By Jeff Emanuel on 2.20.08 @ 12:07AM
Candidate Clinton favors employing wage theft to enforce a "universal, voluntary" health care program.
Senator and presidential candidate Hillary Clinton (D-NY) has
made "health care for all Americans" a major plank in her policy
platform since the beginning of her run for President last year --
though, as those who are familiar with the junior Senator from New
York and former First Lady's history will recall, radical changes
to America's health-care system have been a cause dear to Mrs.
Clinton's heart for the better part of the last two decades at
least.
The program Mrs. Clinton is currently touting as her solution to
the problems in America's health-care system -- particularly its
high number of uninsured citizens -- is officially called the
"American Health Choices Plan," though it is
less-than-affectionately referred to by some as "HillaryCare II" in
reference to her failed attempt to push a government health-care
system on the nation during the first years of her husband's
presidency.
Under this program, the government alone, with no input from the
free market, is responsible for the regulation and management of
health care. Oxymoronically, the plan whose formal title includes
the term "choice" is built around what is known as an "individual
mandate" -- a government requirement that all Americans, regardless
of income or choice, possess at least a (government-established)

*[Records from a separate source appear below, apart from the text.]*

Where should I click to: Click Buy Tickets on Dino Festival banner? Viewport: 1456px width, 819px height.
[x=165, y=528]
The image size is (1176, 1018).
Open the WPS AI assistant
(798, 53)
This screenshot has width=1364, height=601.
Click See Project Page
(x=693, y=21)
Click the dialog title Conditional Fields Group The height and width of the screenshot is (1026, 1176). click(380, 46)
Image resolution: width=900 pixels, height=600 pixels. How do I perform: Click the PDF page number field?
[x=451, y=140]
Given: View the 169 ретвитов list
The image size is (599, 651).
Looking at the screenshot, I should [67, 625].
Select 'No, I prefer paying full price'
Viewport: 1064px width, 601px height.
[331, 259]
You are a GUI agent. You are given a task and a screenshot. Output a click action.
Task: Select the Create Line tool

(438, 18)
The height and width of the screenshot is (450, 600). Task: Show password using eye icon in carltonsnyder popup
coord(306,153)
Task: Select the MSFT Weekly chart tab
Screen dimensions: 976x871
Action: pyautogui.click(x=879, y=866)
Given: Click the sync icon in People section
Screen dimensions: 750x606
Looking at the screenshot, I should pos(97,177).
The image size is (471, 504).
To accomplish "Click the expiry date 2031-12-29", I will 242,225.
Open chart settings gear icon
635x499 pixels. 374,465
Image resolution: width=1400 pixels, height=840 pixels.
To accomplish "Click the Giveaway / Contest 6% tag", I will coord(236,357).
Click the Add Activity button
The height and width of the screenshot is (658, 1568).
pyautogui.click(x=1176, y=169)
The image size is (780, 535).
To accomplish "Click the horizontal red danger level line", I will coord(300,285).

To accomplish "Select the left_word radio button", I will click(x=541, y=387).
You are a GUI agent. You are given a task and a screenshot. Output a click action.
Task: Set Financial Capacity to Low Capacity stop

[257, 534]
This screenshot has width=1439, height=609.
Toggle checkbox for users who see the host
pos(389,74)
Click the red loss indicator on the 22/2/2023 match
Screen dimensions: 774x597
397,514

minimal level of health insurance.
The inclusion of this individual mandate means, of course, that
should this plan go into effect, choice at its most basic level --
the choice whether or not to have a certain level of coverage (or
to have coverage at all) -- would be eradicated. Further, though
there would still be Americans who cannot afford health
coverage, the mandate would apply to them as well, causing them to
be in violation of federal law simply because they cannot afford to
comply.
This situation would be exacerbated by the fact that, with every
single individual in our nation of 300 million being required to
purchase coverage, demand will become an inelastic element in the
economic equation that determines the pricing of health insurance.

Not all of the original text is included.